Prioritize Good Food Over Medicine
Eating more healthfully may be just as important for health as being outdoors and exercising. Wholesome Wave is an organization that recruits physicians to write prescriptions for eating fruits and vegetables under the same philosophy as Dr. Zarr’s park prescription program—that a direct order on a script pad carries more weight than a physician giving verbal advice. Along with the doctor’s orders, individuals in the FVRx (Fruit and Vegetable Rx) program receive vouchers worth $4 per day that can be redeemed for fresh produce at Target and various farmer’s markets. They also receive nutrition counseling.
Results of the prescription and voucher program are already strong: since 2011, more than 8,500 people in ten states and the Navajo nation have enrolled in the program, and 55 percent of them have shown a significant drop in their body mass index within 16 weeks. Eating better, researchers find, also encourages people to get out and exercise more.
“How about instead of kicking people off health care, we prevent them getting sick in the first place,” says Wholesome Wave founder Michel Nischan. The Republicans’ plan would eliminate some 14 million people from the rolls of Medicaid and 24 million people from their current insurance plans, according to the Congressional Budget Office. “The $72,000 annual cost for one person's dialysis would afford 197 people two servings of fruits and vegetables every day for a year.”
Rethink Insurance
Should people who spend more time outdoors pay less for their health insurance? Such programs already exist in the life insurance market. A company called Heath IQ helps broker policies with better terms for those who are more active. Why not do similar things for basic health insurance? Is there space in a healthcare bill for such an effort?

* _Brief_:
Extend the article above on food prescriptions and health insurance, picking up right after its closing question about a healthcare bill.

* _Source data_:
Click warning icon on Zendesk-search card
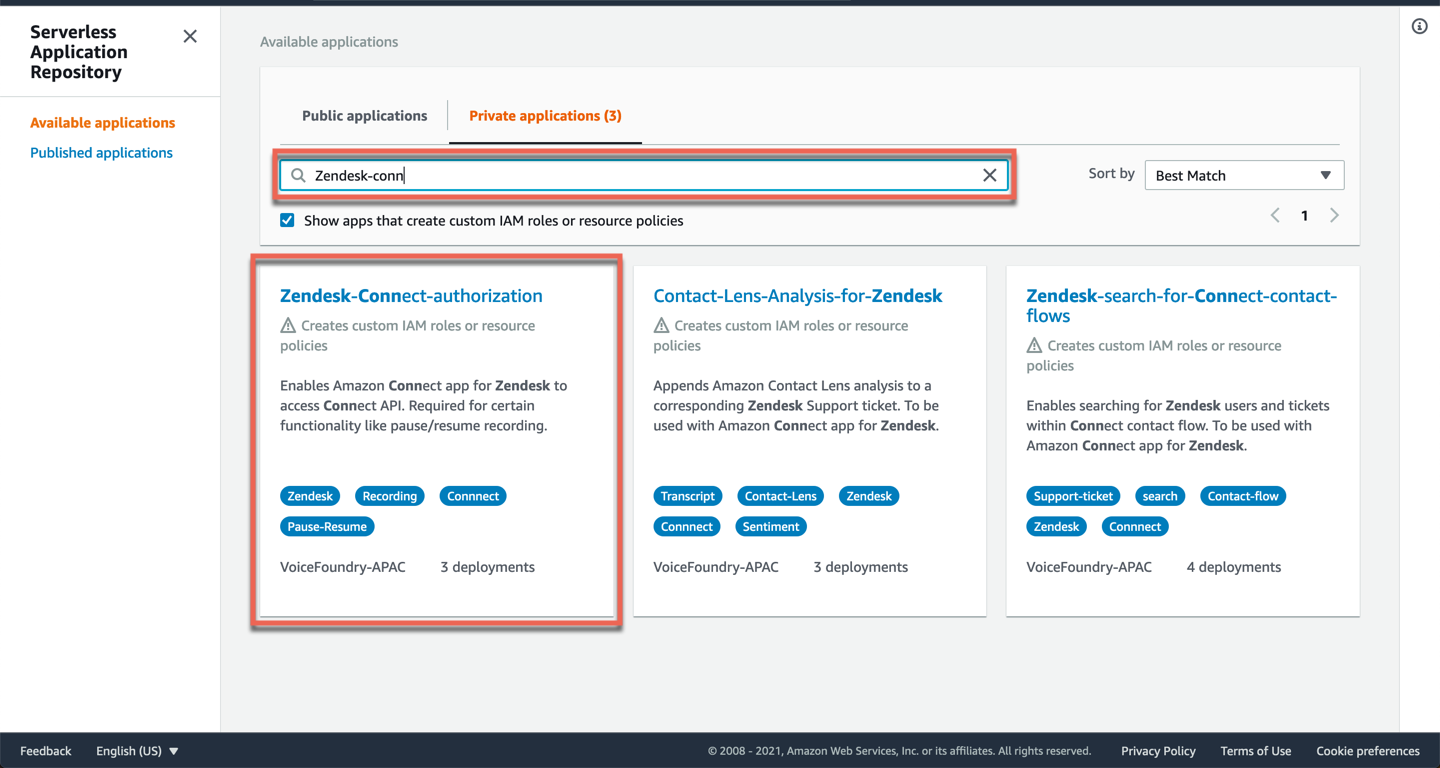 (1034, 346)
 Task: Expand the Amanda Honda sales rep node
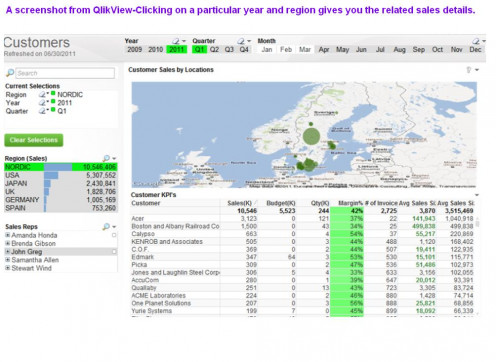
---
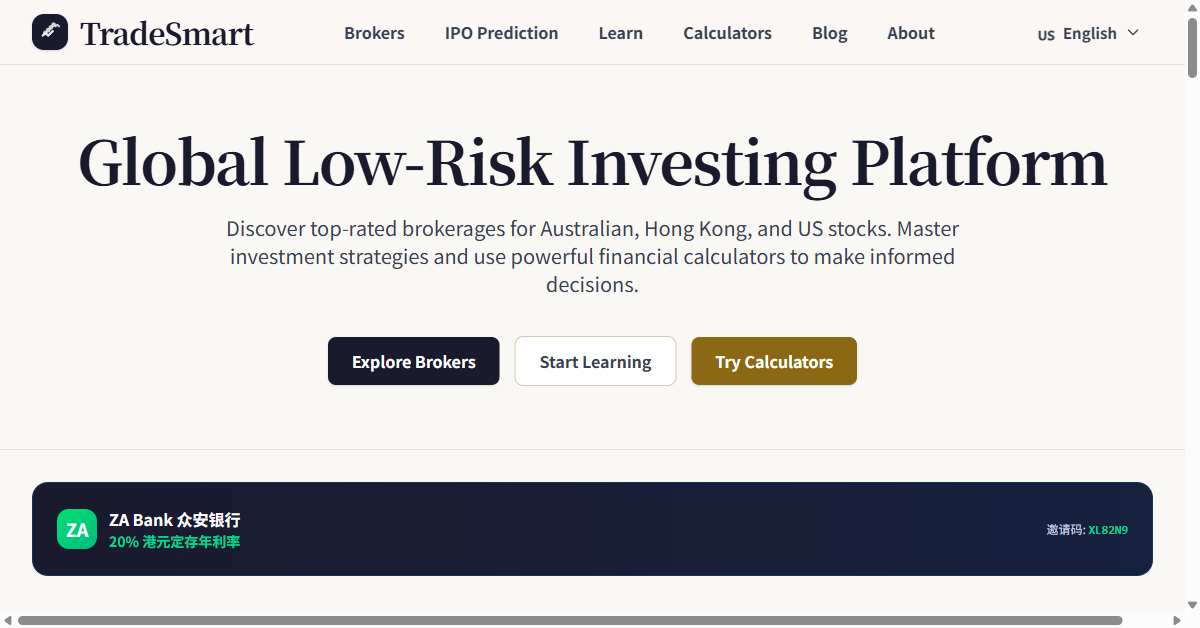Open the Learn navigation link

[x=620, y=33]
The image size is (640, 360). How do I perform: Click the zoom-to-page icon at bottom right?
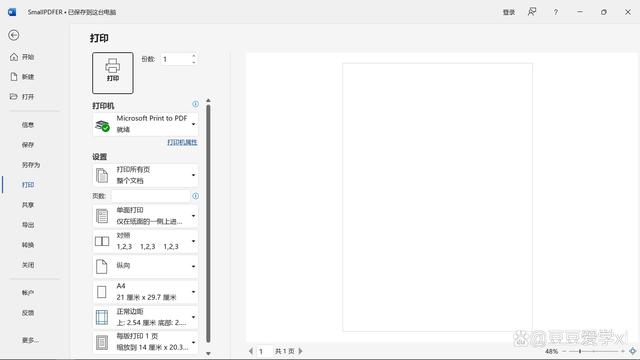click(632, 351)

* _Answer to this problem_:
“We can allocate funds to educating health care providers on how to integrate the outdoors into their lives,” says Dr. Peter Angood, President of the American Association for Physician Leadership, as well as a fellow at the Explorer’s Club. We can also fund more studies, like the ones being conducted by Dr. Zarr or by the Sierra Club’s Great Outdoor Lab, studying the health effects of rafting trips on underserved youth and military veterans in the hopes of getting health insurance companies to fund time outside. Of course, we have to increase access to the outdoors as well, for people in the urban and suburban environments where most people receive medical care these days, says Angood. “That requires pressure on your elected officials to make more parks and green spaces and increase access to public lands in general.”
According to Florence Williams, author of The Nature Fix, taking advantage of nature for health benefits is ultimately down to all of us individually. “However this health care process shakes out, it’s going to disappoint a lot of people,” she says. “Go outside and take care of yourself. The government isn’t going to save you.”